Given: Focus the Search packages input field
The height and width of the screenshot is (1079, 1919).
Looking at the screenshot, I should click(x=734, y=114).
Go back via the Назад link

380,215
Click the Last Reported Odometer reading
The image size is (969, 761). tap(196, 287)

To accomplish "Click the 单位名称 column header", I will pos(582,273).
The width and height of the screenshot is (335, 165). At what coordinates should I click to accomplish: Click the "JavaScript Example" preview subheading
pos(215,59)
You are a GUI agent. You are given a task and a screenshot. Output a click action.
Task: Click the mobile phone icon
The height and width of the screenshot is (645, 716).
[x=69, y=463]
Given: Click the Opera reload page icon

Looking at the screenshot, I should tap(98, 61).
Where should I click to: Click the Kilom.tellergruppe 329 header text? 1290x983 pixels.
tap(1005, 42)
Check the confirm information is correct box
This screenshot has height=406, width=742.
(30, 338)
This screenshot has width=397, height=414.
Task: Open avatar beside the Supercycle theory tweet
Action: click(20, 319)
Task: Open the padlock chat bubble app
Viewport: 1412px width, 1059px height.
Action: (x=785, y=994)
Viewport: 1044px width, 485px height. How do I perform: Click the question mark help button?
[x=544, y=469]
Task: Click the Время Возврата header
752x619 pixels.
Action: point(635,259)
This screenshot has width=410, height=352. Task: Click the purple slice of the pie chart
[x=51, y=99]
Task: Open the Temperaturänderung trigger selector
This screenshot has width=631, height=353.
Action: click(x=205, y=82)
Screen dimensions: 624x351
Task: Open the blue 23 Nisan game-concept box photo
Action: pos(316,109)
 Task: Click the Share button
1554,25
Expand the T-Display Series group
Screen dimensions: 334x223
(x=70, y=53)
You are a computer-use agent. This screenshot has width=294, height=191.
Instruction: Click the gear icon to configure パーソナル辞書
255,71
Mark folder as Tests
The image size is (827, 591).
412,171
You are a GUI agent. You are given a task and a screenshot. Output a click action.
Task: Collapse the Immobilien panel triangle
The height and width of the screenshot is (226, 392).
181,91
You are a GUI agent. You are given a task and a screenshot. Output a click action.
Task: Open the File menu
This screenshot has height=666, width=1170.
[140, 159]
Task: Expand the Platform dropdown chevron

══════════

Exercício
Redigite sem nenhuma alteração tudo o que vai do início dos itens até a linha que contém "I will pos(582,273).", incluindo as duas pontas.

Tarefa concluída
Given: Focus the Search packages input field
The height and width of the screenshot is (1079, 1919).
Looking at the screenshot, I should click(x=734, y=114).
Go back via the Назад link

380,215
Click the Last Reported Odometer reading
The image size is (969, 761). tap(196, 287)

To accomplish "Click the 单位名称 column header", I will pos(582,273).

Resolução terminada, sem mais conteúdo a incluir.